Allyn and Allison were on assignment in Nigeria as part of an ongoing examination of maternal health in developing countries and the ways it is affected by culture and religion. Nigeria has the second highest burden of maternal mortality in the world—40,000 women die each year during pregnancy or in its immediate aftermath—and in some parts of the country half of these deaths can be attributed to illegal abortions.
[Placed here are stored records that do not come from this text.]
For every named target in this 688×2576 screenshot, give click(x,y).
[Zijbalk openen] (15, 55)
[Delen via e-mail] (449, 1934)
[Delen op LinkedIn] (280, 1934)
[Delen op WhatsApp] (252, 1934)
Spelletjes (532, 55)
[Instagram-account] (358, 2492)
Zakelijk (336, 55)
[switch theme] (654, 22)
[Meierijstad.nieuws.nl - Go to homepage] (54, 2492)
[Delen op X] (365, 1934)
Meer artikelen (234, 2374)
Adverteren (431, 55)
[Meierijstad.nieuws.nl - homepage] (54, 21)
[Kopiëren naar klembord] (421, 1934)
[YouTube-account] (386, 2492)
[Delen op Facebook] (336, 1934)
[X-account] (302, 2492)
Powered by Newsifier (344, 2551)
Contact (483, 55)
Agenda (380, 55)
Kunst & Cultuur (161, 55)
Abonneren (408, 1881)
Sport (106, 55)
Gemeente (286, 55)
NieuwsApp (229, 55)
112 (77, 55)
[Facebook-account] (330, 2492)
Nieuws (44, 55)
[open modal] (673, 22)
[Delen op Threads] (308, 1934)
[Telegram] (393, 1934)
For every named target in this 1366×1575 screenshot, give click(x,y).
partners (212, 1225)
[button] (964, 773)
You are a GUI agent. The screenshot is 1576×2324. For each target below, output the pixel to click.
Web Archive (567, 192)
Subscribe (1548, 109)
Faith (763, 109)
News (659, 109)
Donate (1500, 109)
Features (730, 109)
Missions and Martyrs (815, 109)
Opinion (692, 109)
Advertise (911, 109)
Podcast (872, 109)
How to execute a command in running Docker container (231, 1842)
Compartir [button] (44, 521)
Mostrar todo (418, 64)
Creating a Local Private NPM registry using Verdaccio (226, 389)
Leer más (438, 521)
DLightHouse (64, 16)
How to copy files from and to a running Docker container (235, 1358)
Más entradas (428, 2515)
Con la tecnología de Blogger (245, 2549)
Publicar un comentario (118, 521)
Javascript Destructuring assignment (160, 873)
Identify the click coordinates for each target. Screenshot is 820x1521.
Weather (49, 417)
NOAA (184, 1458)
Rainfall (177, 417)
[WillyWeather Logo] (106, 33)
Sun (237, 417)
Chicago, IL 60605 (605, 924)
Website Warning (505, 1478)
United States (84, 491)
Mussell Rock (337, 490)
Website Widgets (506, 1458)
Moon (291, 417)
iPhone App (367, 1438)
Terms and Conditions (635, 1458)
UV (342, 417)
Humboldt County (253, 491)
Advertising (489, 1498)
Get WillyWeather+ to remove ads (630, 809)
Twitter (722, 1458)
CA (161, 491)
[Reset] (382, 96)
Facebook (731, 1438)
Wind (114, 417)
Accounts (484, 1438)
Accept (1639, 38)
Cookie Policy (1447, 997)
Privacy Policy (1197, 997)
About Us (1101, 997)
Although the debate around contraception and abortion in Nigeria is particularly fierce and almost always intertwined with faith, Allyn and Allison found that in Lagos, the largest city, religious and cultural taboos make abortion a whispered word: “Below the surface, providers from across the healthcare spectrum, from herbalists to undertrained doctors to professional gynecologists quietly and regularly perform abortions. The safety and efficacy range widely, with the vulnerable young women in Lagos' poorer neighborhoods facing the most dangerous procedures.”
We were delighted to learn that two of our grantees were among this year's winners of the prestigious Robert F. Kennedy Journalism Awards. Photojournalist Robin Hammond won the international photography prize for his book, "Condemned: Mental Health in African Countries in Crisis." The Pulitzer Center has continued to support Robin's work on the mental health crisis in Liberia and Sierra Leone.
Varsha Ramakrishnan, a Pulitzer Center student fellow from the Johns Hopkins Bloomberg School of Public Health, was the winner in the college journalism category for "A Broken Promise: Dowry Violence in India," published in the Johns Hopkins Public Health magazine. Her project examines the ways in which a groom extorts money from the bride and her family and its effects on women both rural and urban and from all socio-economic classes.